While the US government congratulates itself for its fight against terrorism and money laundering — which is in itself questionable — its Treasury Department is publicly enabling terrorists in Syria to fund their operations against the local government. Back in November 2011, a report on Pravda revealed how US and other global baking entities were being used to hide dirty money from the drug trade. In that specific case, banks around the world allowed the circulation of $352 billion dollars in drug cartel money. According to the same report, billions more in drug money had been injected into the economy in previous years.

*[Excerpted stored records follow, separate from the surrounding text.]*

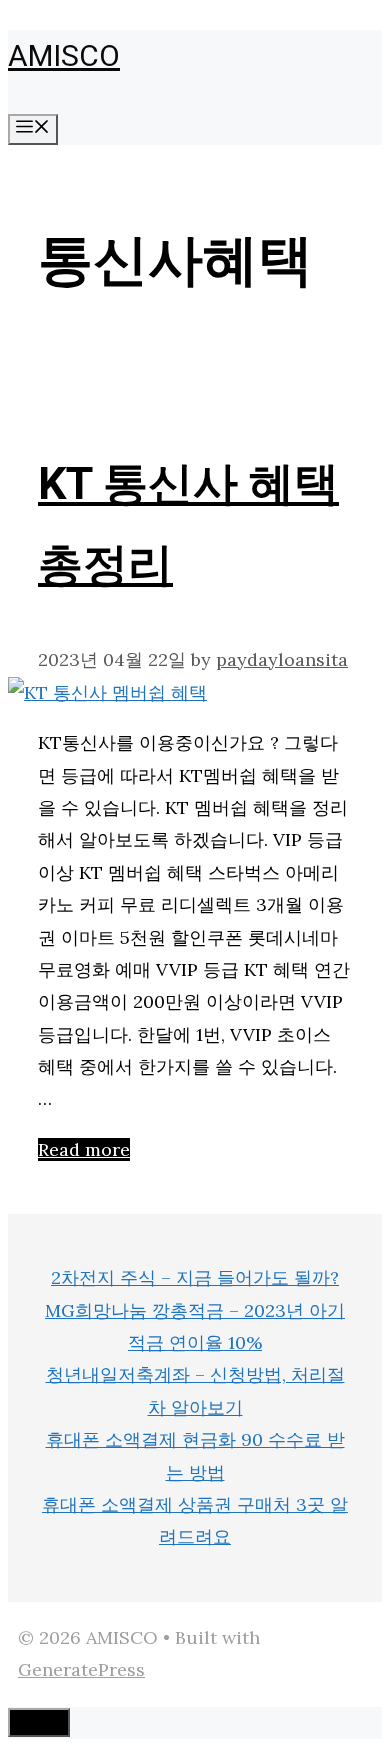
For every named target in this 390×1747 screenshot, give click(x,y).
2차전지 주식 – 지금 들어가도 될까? (195, 1277)
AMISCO (64, 57)
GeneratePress (81, 1669)
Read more (84, 1149)
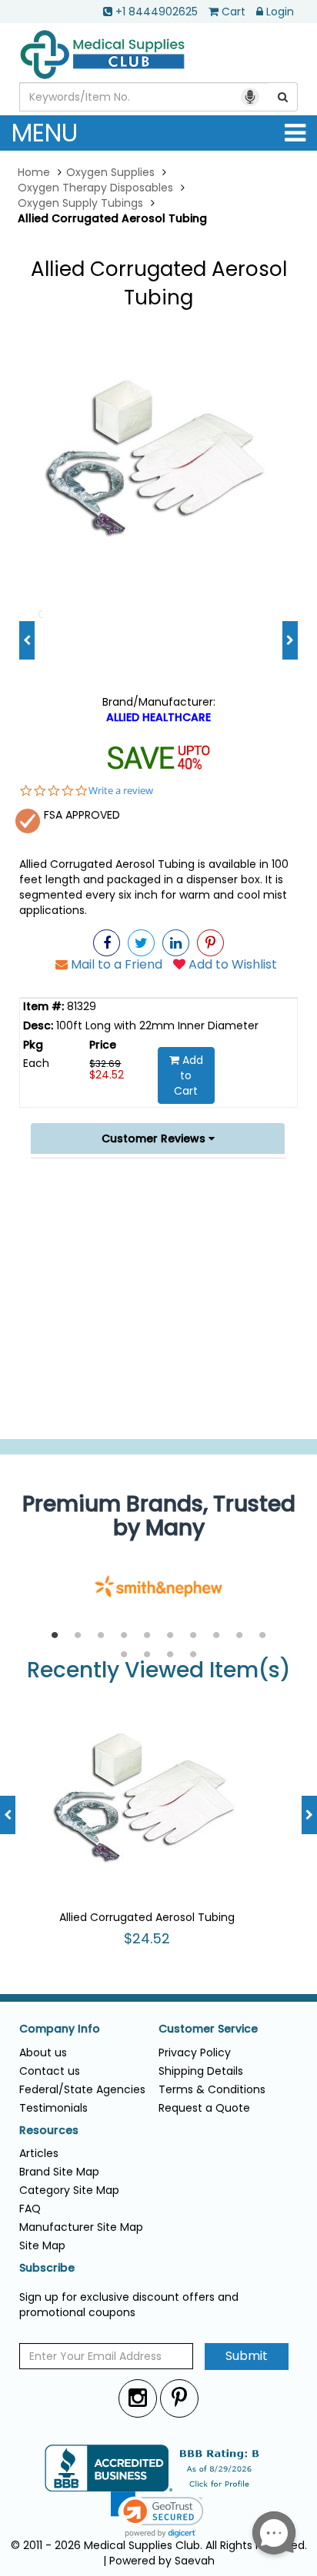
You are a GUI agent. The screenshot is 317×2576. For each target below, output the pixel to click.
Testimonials (53, 2108)
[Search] (283, 96)
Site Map (42, 2245)
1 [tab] (54, 1636)
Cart (233, 11)
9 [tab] (239, 1636)
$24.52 (106, 1074)
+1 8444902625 (156, 11)
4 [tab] (124, 1636)
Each (36, 1063)
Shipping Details (200, 2071)
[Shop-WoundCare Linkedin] (175, 942)
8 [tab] (216, 1636)
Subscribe (47, 2268)
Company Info (59, 2029)
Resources (48, 2130)
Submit (246, 2356)
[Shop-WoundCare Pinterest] (210, 942)
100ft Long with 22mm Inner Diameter (156, 1025)
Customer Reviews (155, 1138)
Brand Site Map (59, 2171)
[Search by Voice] (250, 97)
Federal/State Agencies (82, 2089)
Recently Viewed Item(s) (159, 1671)
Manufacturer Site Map (81, 2227)
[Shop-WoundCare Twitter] (141, 942)
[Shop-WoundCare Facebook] (106, 942)
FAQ (30, 2208)
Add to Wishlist (231, 964)
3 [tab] (100, 1636)
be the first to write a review (159, 1419)
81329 (80, 1006)
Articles (38, 2153)
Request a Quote (204, 2108)
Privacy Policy (194, 2052)
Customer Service (208, 2029)
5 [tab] (147, 1636)
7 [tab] (193, 1636)
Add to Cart (188, 1075)
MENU (45, 132)
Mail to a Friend (115, 964)
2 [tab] (77, 1636)
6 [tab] (170, 1636)
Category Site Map (69, 2190)
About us (43, 2052)
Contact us (49, 2071)
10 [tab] (262, 1636)
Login (280, 11)
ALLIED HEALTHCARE (158, 717)
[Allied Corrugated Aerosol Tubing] (158, 459)
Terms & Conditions (211, 2089)
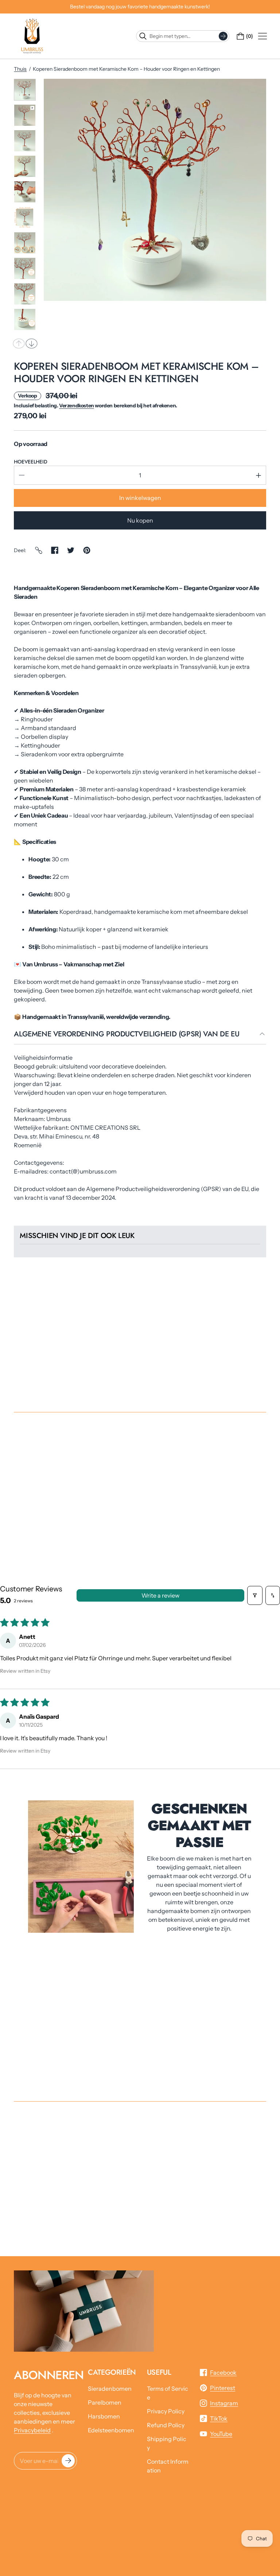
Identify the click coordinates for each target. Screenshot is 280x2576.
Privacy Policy (165, 2411)
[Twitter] (71, 550)
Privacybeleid (32, 2430)
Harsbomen (104, 2416)
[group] (25, 90)
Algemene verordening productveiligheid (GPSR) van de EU (126, 1034)
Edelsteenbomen (111, 2430)
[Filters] (254, 1595)
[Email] (39, 550)
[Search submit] (223, 36)
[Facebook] (55, 550)
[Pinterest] (87, 550)
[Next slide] (32, 344)
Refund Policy (165, 2425)
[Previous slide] (19, 344)
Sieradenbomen (110, 2388)
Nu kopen (140, 520)
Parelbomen (104, 2402)
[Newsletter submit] (68, 2460)
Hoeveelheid (30, 461)
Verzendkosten (76, 405)
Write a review (160, 1595)
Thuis (20, 69)
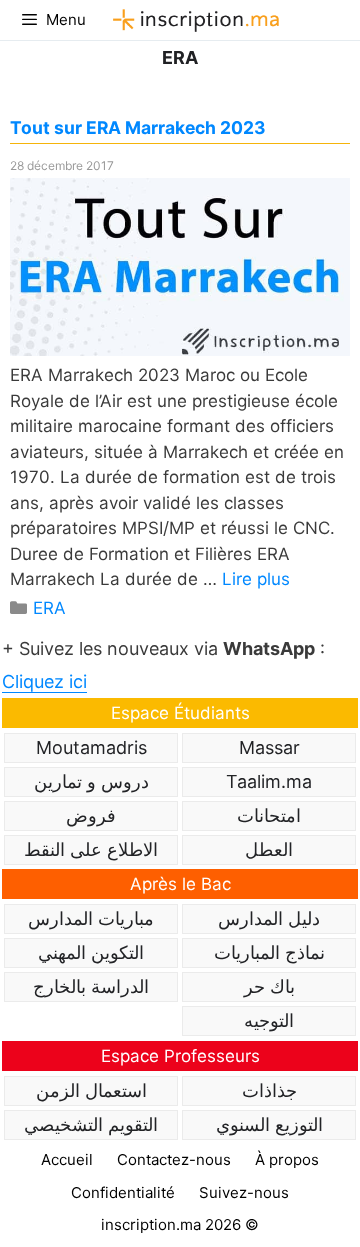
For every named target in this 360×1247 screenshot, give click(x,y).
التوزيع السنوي (269, 1124)
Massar (269, 747)
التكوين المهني (91, 952)
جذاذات (269, 1090)
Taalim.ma (269, 781)
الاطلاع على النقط (91, 849)
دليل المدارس (269, 918)
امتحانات (269, 815)
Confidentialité (123, 1192)
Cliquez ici (44, 681)
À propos (287, 1159)
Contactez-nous (174, 1159)
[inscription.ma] (193, 20)
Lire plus (256, 579)
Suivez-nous (244, 1192)
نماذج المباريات (269, 952)
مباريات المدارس (91, 918)
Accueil (67, 1159)
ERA (49, 608)
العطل (269, 849)
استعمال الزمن (91, 1090)
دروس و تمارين (91, 781)
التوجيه (269, 1020)
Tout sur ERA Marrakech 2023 (138, 127)
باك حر (269, 986)
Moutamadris (91, 747)
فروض (91, 815)
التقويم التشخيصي (91, 1124)
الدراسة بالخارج (91, 986)
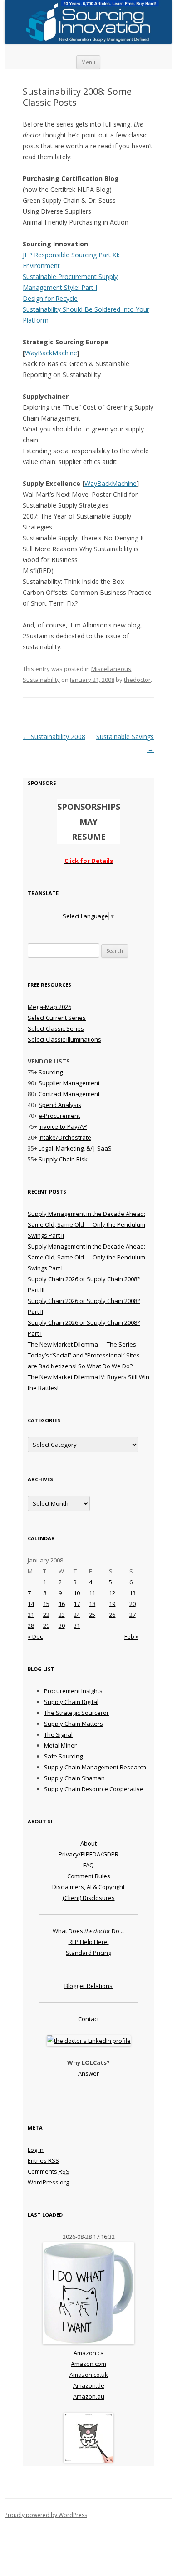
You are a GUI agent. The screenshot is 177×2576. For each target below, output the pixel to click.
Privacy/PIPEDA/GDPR (88, 1854)
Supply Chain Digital (71, 1702)
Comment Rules (88, 1876)
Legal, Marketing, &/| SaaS (75, 1148)
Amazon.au (88, 2396)
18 (92, 1604)
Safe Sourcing (63, 1756)
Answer (88, 2073)
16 (62, 1604)
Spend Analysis (60, 1105)
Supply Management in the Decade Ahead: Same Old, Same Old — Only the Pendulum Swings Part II (86, 1224)
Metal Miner (60, 1745)
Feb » (131, 1636)
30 (62, 1625)
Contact (88, 2019)
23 (62, 1615)
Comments (48, 2171)
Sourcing (51, 1072)
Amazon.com (88, 2364)
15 (46, 1604)
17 (77, 1604)
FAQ (88, 1865)
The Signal (58, 1734)
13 (132, 1593)
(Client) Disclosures (89, 1898)
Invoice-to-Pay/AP (63, 1126)
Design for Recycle (50, 298)
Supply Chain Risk (63, 1159)
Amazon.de (88, 2385)
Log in (36, 2149)
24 (77, 1615)
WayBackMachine (51, 352)
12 (112, 1593)
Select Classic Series (56, 1028)
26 (112, 1615)
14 (31, 1604)
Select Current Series (57, 1018)
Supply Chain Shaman (74, 1778)
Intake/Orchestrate (65, 1137)
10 (77, 1593)
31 (77, 1625)
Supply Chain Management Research (95, 1767)
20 (132, 1604)
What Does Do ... (89, 1931)
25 (92, 1615)
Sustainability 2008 (54, 736)
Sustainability (41, 680)
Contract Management (69, 1094)
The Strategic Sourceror (76, 1713)
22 (46, 1615)
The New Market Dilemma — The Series (82, 1344)
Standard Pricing (88, 1953)
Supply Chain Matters (73, 1723)
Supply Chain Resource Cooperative (93, 1789)
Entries (43, 2160)
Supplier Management (69, 1083)
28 (31, 1625)
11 (92, 1593)
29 (46, 1625)
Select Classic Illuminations (64, 1039)
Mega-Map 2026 (49, 1007)
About (88, 1843)
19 (112, 1604)
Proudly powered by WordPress (46, 2515)
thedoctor (137, 680)
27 (132, 1615)
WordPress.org (48, 2182)
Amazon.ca (89, 2353)
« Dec (35, 1636)
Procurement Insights (73, 1691)
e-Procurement (59, 1116)
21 (31, 1615)
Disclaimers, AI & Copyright (88, 1887)
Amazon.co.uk (88, 2374)
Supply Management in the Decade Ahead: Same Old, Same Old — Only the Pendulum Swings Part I (86, 1257)
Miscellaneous (111, 669)
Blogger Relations (88, 1986)
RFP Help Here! (89, 1942)
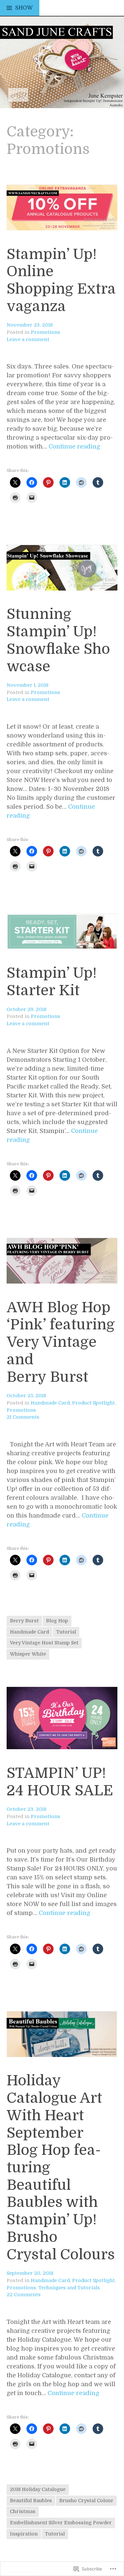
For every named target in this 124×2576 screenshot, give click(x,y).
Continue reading (74, 446)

These cyber attacks are examples of double false-flags, not only because they cause disruption in transactions and commerce, but also because they have the intended purpose of being used as excuses to ramp up the corporate power-grab of the Internet. Something similar has been happening in the United States in the realm of the Second Amendment and gun rights in general, where two mass shootings have brought the calls for gun regulations back onto the main stream.

According to Kapersky Lab, the makers of Gauss went to a great deal of trouble to hide the purpose of the virus by using sophisticated encryption codes that may take a few months to break. International organizations interested in controlling the web, such as the United Nations, has warned governments worldwide about the threat posed by Gauss. Paradoxically, there isn’t anything more threatening to the Internet than the management of its infrastructure by one single entity, which is what the UN wants. The UN’s cyber security coordinator, Marco Obiso, said in a statement that “we don’t know what exactly it does. We can have some ideas. We are going to emphasize this.”

Parallel to the UN’s efforts to divert attention from its intent to manage the web all by itself, the United States Department of Homeland Security (DHS) is said to be studying any possible threat that Gauss may present to the country. “The department’s cyber security analysts are working with organizations that could potentially be affected to detect, mitigate and prevent such threats,” said DHS’ Peter Boogaard.

The same kind of attacks now being conducted by the US and Israel against other nations’ infrastructure, are the reasons why highly advanced technological states such as Russia, the United States and China have called for the adoption of harsher cybersecurity policies in order to defend their own countries. Is it because they intend to keep on causing cyber attacks in order to call for more Internet control, or is it because they know that their infrastructure will be the subject of attacks in response to their non-stop terror attacks on other nations?

One fact is clear. The only cyber attacks the world has witnessed so far haven’t come from fringe terrorist organizations, crazy individuals with the technology to send out a massive attack on sensible systems or rogue governments in the traditional sense. All of the major attacks have come from the collaboration of very advanced countries who publicly call themselves the victims of attacks, but that privately are the ones carrying out such attacks.

Could the next attack be one that will enable governments like the US, China or Israel to justify an even more dangerous attack on inoffensive nations? Or perhaps it will be a chance to cause a major financial attack in addition to imposing significant restrains on those who access the Internet and what can be uploaded or downloaded, for example. A worldwide attack of major proportions on the financial industry would certainly be a handy tool to carry out more financial terrorism of the kind being conducted right now against developed and developing nations.

We will have to wait and see. Meanwhile, it is clear that any attempt to curtail Internet freedom will not go unnoticed by the public because we already know the cyber terrorists’ modus operandi.